Max Planck Institut für Wissenschaftsgeschichte

Dominique Pestre

Visiting Scholar

Professor, Ecole des Hautes Etudes en Sciences Sociales, Paris

Residence: August 1, 2012 - June 30, 2013


Profile

I was first trained as a physicist and then as an historian. I mainly am a social and political historian of 19th and 20th Century physical sciences but I have written on more conceptual and philosophical questions, on technical, political and economic dimensions linked to scientific activity, and on quite contemporary topics. I am currently Directeur d’Etudes at Ecole des Hautes Etudes en Sciences Sociales, Paris. I have taught in various universities since the 1990s : Harvard, California Institute of Technology, Rome, Zurich, San Paolo, Geneva, Brussels, Lausanne, etc. I have also been fellow of the Wissenschaftskolleg zu Berlin.
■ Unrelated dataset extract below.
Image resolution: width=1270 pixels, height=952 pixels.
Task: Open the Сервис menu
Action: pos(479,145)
My first book was an intellectual and cultural history of physics between 1920 and 1940 – Physique et physiciens en France, 1918-1940 (published in 1984). The idea of the book was to describe the way physics was practiced and taught, and what it meant to be a physicist (in comparing France, Germany and the United States). I then wrote Louis Néel, le magnétisme et Grenoble (published in 1989), a book to try and understand the deployment of science, engineering and innovation in local, territorial contexts (Néel was chosen because he was Nobel-prize winner and played a key role in making Grenoble a high-tech city). In collaboration, I finally contributed to History of CERN, 3 volumes (1987, 1990, 1993). In the dozen chapters I personally wrote, I focused on the political history of the institution and on what it meant to be such a large European endeavour ; on the organization of experimental work in such “big science” places and on research strategies ; on the way decisions for large equipment were taken (from accelerators to bubble chambers), stressing the major differences between CERN and American HEP Labs.
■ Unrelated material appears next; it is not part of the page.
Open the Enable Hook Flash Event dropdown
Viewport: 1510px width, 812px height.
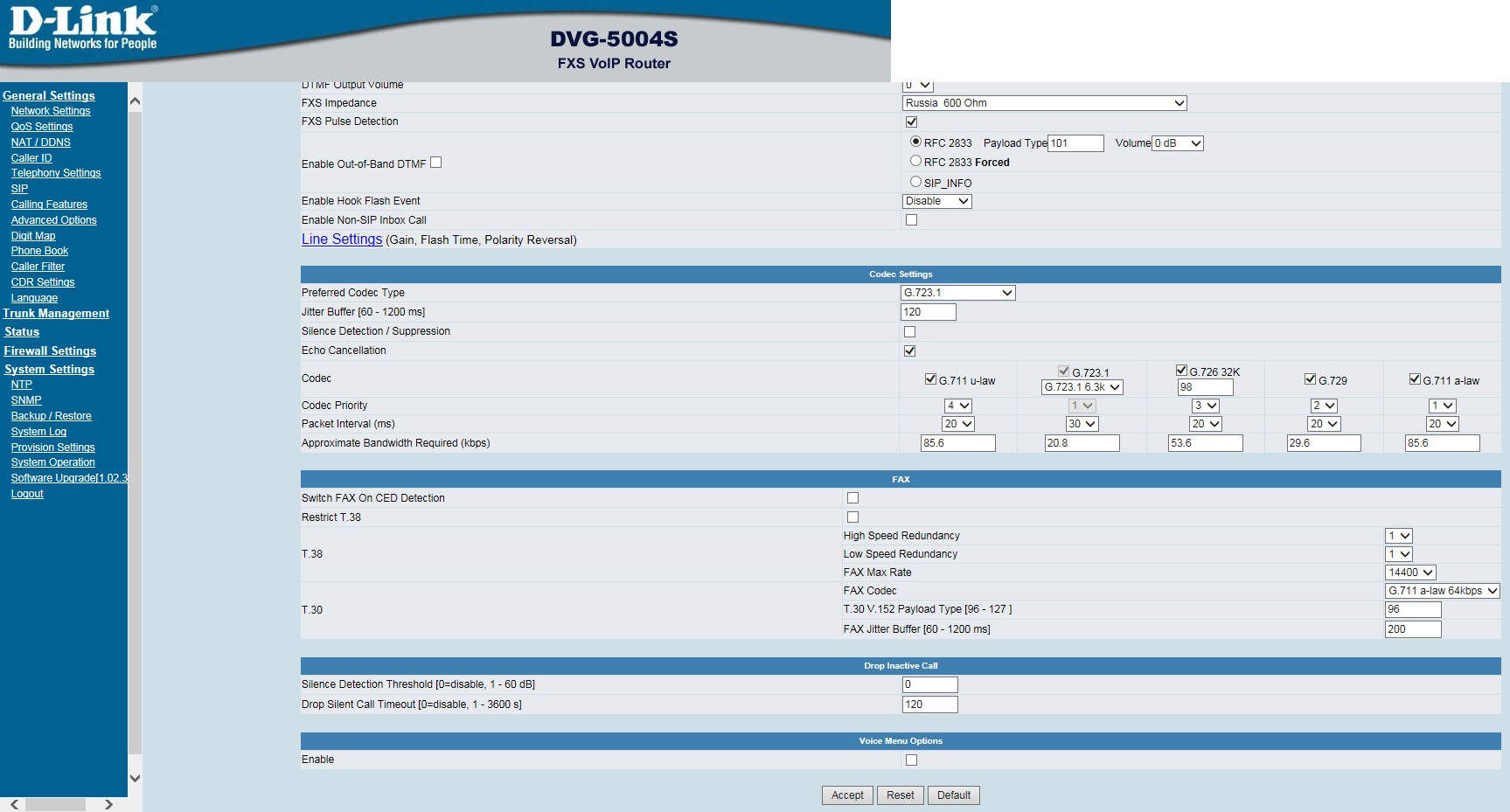[x=936, y=201]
From the 1990s to the mid-2000, I occupied directorial functions in two main research centers in Paris, first in La Villette Science Museum, then in Centre Alexandre Koyré. I also set up graduate and master programs in science studies and history of science. I edited several books – notably Science in the Twentieth Century with John Krige (1997), and Dictionnaire culturel des sciences with N. Wittkowski and JM Levy-Leblond. I also published a book called Heinrich Hertz, L’administration de la preuve (PUF, collection Philosophies, 2002, with Michel Atten) ; for teaching purposes, I wrote an Introduction aux Science Studies (La Découverte, 2006) ; and for EU policy, I presented a report entitled Historical perspectives on Science, Society and the Political, Report to the Science, Economy and Society Directorate (EC, January 2007).

Since the late 1990s I have worked on three programs : science, war and the military – with a book called  Les Sciences pour la guerre, 1940-1960 (EHESS, 2004) in collaboration with Amy Dahan ; science, economy and social life – with a book called Science, Argent et Politique (INRA 2003), presenting the various régimes of science in society and of society in science that existed from the 19th Century to the present ; the government of (techno-)science and through the sciences – with a book to appear in Decmber 2012 at Seuil entitled A contre-sciences. Politique des sciences contemporaines.